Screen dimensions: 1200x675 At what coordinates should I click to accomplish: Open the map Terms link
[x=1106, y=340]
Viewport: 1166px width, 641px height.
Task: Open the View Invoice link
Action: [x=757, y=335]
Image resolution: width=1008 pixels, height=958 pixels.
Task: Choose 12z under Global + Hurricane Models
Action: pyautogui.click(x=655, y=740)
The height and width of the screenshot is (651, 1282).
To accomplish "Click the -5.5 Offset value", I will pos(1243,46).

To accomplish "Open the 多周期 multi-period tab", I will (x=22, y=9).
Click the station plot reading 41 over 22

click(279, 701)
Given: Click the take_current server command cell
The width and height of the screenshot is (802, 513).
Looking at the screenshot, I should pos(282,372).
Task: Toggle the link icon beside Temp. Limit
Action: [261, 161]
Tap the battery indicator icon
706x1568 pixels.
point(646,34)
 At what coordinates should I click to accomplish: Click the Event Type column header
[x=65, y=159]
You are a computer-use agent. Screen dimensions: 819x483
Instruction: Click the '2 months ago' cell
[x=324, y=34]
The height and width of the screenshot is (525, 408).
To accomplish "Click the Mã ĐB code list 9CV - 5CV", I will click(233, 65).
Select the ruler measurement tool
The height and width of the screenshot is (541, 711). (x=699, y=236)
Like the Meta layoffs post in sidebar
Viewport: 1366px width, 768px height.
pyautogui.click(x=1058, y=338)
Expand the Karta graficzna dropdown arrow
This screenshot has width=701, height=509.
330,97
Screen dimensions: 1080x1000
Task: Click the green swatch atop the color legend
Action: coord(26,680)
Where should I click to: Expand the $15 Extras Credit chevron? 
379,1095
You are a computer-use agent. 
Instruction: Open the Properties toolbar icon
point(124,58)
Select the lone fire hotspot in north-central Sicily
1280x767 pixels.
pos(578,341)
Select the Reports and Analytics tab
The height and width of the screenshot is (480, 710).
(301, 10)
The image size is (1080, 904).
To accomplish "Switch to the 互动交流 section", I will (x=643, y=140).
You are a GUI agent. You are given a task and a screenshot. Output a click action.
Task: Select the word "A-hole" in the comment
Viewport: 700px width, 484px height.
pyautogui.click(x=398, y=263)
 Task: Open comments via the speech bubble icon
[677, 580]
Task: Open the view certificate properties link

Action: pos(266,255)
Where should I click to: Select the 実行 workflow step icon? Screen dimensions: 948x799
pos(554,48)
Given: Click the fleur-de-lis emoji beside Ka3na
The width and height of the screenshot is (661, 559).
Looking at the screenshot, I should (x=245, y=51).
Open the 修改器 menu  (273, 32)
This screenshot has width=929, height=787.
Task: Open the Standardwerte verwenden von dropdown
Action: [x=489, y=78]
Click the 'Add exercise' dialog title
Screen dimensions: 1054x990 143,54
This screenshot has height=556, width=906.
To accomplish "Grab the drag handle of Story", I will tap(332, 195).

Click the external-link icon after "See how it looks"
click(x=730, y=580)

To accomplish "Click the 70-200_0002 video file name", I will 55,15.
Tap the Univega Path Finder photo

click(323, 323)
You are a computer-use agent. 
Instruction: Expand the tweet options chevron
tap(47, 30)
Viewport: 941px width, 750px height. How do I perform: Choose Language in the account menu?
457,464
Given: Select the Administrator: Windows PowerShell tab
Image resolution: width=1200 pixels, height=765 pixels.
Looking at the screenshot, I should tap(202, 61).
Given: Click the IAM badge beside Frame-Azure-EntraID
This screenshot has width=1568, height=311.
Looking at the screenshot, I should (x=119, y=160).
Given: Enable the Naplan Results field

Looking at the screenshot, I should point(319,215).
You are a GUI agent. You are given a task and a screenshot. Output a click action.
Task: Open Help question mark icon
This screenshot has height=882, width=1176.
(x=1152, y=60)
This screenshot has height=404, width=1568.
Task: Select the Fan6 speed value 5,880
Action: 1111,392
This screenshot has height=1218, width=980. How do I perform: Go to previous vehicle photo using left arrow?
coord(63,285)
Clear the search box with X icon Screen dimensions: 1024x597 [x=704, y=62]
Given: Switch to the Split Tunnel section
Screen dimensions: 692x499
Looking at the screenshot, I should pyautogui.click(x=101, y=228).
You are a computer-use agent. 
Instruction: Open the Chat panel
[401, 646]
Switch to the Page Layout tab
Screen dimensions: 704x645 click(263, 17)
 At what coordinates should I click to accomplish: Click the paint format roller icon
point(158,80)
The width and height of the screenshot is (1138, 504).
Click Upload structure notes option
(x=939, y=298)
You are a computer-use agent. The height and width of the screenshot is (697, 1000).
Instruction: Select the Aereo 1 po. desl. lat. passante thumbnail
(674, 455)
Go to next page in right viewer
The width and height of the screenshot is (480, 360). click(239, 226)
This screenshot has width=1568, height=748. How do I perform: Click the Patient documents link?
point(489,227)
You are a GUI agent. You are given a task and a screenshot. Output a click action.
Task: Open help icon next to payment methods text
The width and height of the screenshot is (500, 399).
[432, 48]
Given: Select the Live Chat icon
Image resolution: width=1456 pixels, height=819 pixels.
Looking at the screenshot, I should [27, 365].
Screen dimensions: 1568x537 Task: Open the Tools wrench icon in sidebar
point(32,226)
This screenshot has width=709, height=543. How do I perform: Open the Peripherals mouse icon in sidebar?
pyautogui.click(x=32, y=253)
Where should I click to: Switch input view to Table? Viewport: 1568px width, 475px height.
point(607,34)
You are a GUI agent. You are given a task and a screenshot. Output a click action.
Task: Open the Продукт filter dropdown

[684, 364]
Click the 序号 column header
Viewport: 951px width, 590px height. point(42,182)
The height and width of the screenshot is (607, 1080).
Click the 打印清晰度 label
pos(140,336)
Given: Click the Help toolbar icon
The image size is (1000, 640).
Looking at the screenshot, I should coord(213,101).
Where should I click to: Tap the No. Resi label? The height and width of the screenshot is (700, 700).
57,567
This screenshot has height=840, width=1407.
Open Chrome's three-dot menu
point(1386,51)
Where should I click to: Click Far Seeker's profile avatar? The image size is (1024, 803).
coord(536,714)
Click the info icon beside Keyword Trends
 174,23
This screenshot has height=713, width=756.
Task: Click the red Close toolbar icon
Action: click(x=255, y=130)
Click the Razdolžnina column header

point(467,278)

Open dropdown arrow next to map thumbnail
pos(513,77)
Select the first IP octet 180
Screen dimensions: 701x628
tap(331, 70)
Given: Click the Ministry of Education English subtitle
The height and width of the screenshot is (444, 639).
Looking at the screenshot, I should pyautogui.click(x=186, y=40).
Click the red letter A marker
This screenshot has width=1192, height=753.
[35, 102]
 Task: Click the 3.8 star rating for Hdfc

Activity: Copy the material above, line for line.

Finished exercise:
Screen dimensions: 1200x675 At what coordinates should I click to accomplish: Open the map Terms link
[x=1106, y=340]
Viewport: 1166px width, 641px height.
Task: Open the View Invoice link
Action: [x=757, y=335]
Image resolution: width=1008 pixels, height=958 pixels.
Task: Choose 12z under Global + Hurricane Models
Action: pyautogui.click(x=655, y=740)
The height and width of the screenshot is (651, 1282).
To accomplish "Click the -5.5 Offset value", I will pos(1243,46).

To accomplish "Open the 多周期 multi-period tab", I will (x=22, y=9).
Click the station plot reading 41 over 22

click(279, 701)
Given: Click the take_current server command cell
The width and height of the screenshot is (802, 513).
Looking at the screenshot, I should pos(282,372).
Task: Toggle the link icon beside Temp. Limit
Action: [261, 161]
Tap the battery indicator icon
706x1568 pixels.
point(646,34)
 At what coordinates should I click to accomplish: Click the Event Type column header
[x=65, y=159]
You are a computer-use agent. Screen dimensions: 819x483
Instruction: Click the '2 months ago' cell
[x=324, y=34]
The height and width of the screenshot is (525, 408).
To accomplish "Click the Mã ĐB code list 9CV - 5CV", I will click(233, 65).
Select the ruler measurement tool
The height and width of the screenshot is (541, 711). (x=699, y=236)
Like the Meta layoffs post in sidebar
Viewport: 1366px width, 768px height.
pyautogui.click(x=1058, y=338)
Expand the Karta graficzna dropdown arrow
This screenshot has width=701, height=509.
330,97
Screen dimensions: 1080x1000
Task: Click the green swatch atop the color legend
Action: coord(26,680)
Where should I click to: Expand the $15 Extras Credit chevron? 
379,1095
You are a computer-use agent. 
Instruction: Open the Properties toolbar icon
point(124,58)
Select the lone fire hotspot in north-central Sicily
1280x767 pixels.
pos(578,341)
Select the Reports and Analytics tab
The height and width of the screenshot is (480, 710).
(301, 10)
The image size is (1080, 904).
To accomplish "Switch to the 互动交流 section", I will (x=643, y=140).
You are a GUI agent. You are given a task and a screenshot. Output a click action.
Task: Select the word "A-hole" in the comment
Viewport: 700px width, 484px height.
pyautogui.click(x=398, y=263)
 Task: Open comments via the speech bubble icon
[677, 580]
Task: Open the view certificate properties link

Action: pos(266,255)
Where should I click to: Select the 実行 workflow step icon? Screen dimensions: 948x799
pos(554,48)
Given: Click the fleur-de-lis emoji beside Ka3na
The width and height of the screenshot is (661, 559).
Looking at the screenshot, I should (x=245, y=51).
Open the 修改器 menu  (273, 32)
This screenshot has width=929, height=787.
Task: Open the Standardwerte verwenden von dropdown
Action: [x=489, y=78]
Click the 'Add exercise' dialog title
Screen dimensions: 1054x990 143,54
This screenshot has height=556, width=906.
To accomplish "Grab the drag handle of Story", I will tap(332, 195).

Click the external-link icon after "See how it looks"
click(x=730, y=580)

To accomplish "Click the 70-200_0002 video file name", I will 55,15.
Tap the Univega Path Finder photo

click(323, 323)
You are a computer-use agent. 
Instruction: Expand the tweet options chevron
tap(47, 30)
Viewport: 941px width, 750px height. How do I perform: Choose Language in the account menu?
457,464
Given: Select the Administrator: Windows PowerShell tab
Image resolution: width=1200 pixels, height=765 pixels.
Looking at the screenshot, I should tap(202, 61).
Given: Click the IAM badge beside Frame-Azure-EntraID
This screenshot has width=1568, height=311.
Looking at the screenshot, I should (x=119, y=160).
Given: Enable the Naplan Results field

Looking at the screenshot, I should point(319,215).
You are a GUI agent. You are given a task and a screenshot. Output a click action.
Task: Open Help question mark icon
This screenshot has height=882, width=1176.
(x=1152, y=60)
This screenshot has height=404, width=1568.
Task: Select the Fan6 speed value 5,880
Action: 1111,392
This screenshot has height=1218, width=980. How do I perform: Go to previous vehicle photo using left arrow?
coord(63,285)
Clear the search box with X icon Screen dimensions: 1024x597 [x=704, y=62]
Given: Switch to the Split Tunnel section
Screen dimensions: 692x499
Looking at the screenshot, I should pyautogui.click(x=101, y=228).
You are a computer-use agent. 
Instruction: Open the Chat panel
[401, 646]
Switch to the Page Layout tab
Screen dimensions: 704x645 click(263, 17)
 At what coordinates should I click to accomplish: Click the paint format roller icon
point(158,80)
The width and height of the screenshot is (1138, 504).
Click Upload structure notes option
(x=939, y=298)
You are a computer-use agent. The height and width of the screenshot is (697, 1000).
Instruction: Select the Aereo 1 po. desl. lat. passante thumbnail
(674, 455)
Go to next page in right viewer
The width and height of the screenshot is (480, 360). click(239, 226)
This screenshot has width=1568, height=748. How do I perform: Click the Patient documents link?
point(489,227)
You are a GUI agent. You are given a task and a screenshot. Output a click action.
Task: Open help icon next to payment methods text
The width and height of the screenshot is (500, 399).
[432, 48]
Given: Select the Live Chat icon
Image resolution: width=1456 pixels, height=819 pixels.
Looking at the screenshot, I should [27, 365].
Screen dimensions: 1568x537 Task: Open the Tools wrench icon in sidebar
point(32,226)
This screenshot has width=709, height=543. How do I perform: Open the Peripherals mouse icon in sidebar?
pyautogui.click(x=32, y=253)
Where should I click to: Switch input view to Table? Viewport: 1568px width, 475px height.
point(607,34)
You are a GUI agent. You are given a task and a screenshot. Output a click action.
Task: Open the Продукт filter dropdown

[684, 364]
Click the 序号 column header
Viewport: 951px width, 590px height. point(42,182)
The height and width of the screenshot is (607, 1080).
Click the 打印清晰度 label
pos(140,336)
Given: Click the Help toolbar icon
The image size is (1000, 640).
Looking at the screenshot, I should coord(213,101).
Where should I click to: Tap the No. Resi label? The height and width of the screenshot is (700, 700).
57,567
This screenshot has height=840, width=1407.
Open Chrome's three-dot menu
point(1386,51)
Where should I click to: Click Far Seeker's profile avatar? The image size is (1024, 803).
coord(536,714)
Click the info icon beside Keyword Trends
 174,23
This screenshot has height=713, width=756.
Task: Click the red Close toolbar icon
Action: click(x=255, y=130)
Click the Razdolžnina column header

point(467,278)

Open dropdown arrow next to map thumbnail
pos(513,77)
Select the first IP octet 180
Screen dimensions: 701x628
tap(331, 70)
Given: Click the Ministry of Education English subtitle
The height and width of the screenshot is (444, 639).
Looking at the screenshot, I should pyautogui.click(x=186, y=40).
Click the red letter A marker
This screenshot has width=1192, height=753.
[35, 102]
 Task: Click the 3.8 star rating for Hdfc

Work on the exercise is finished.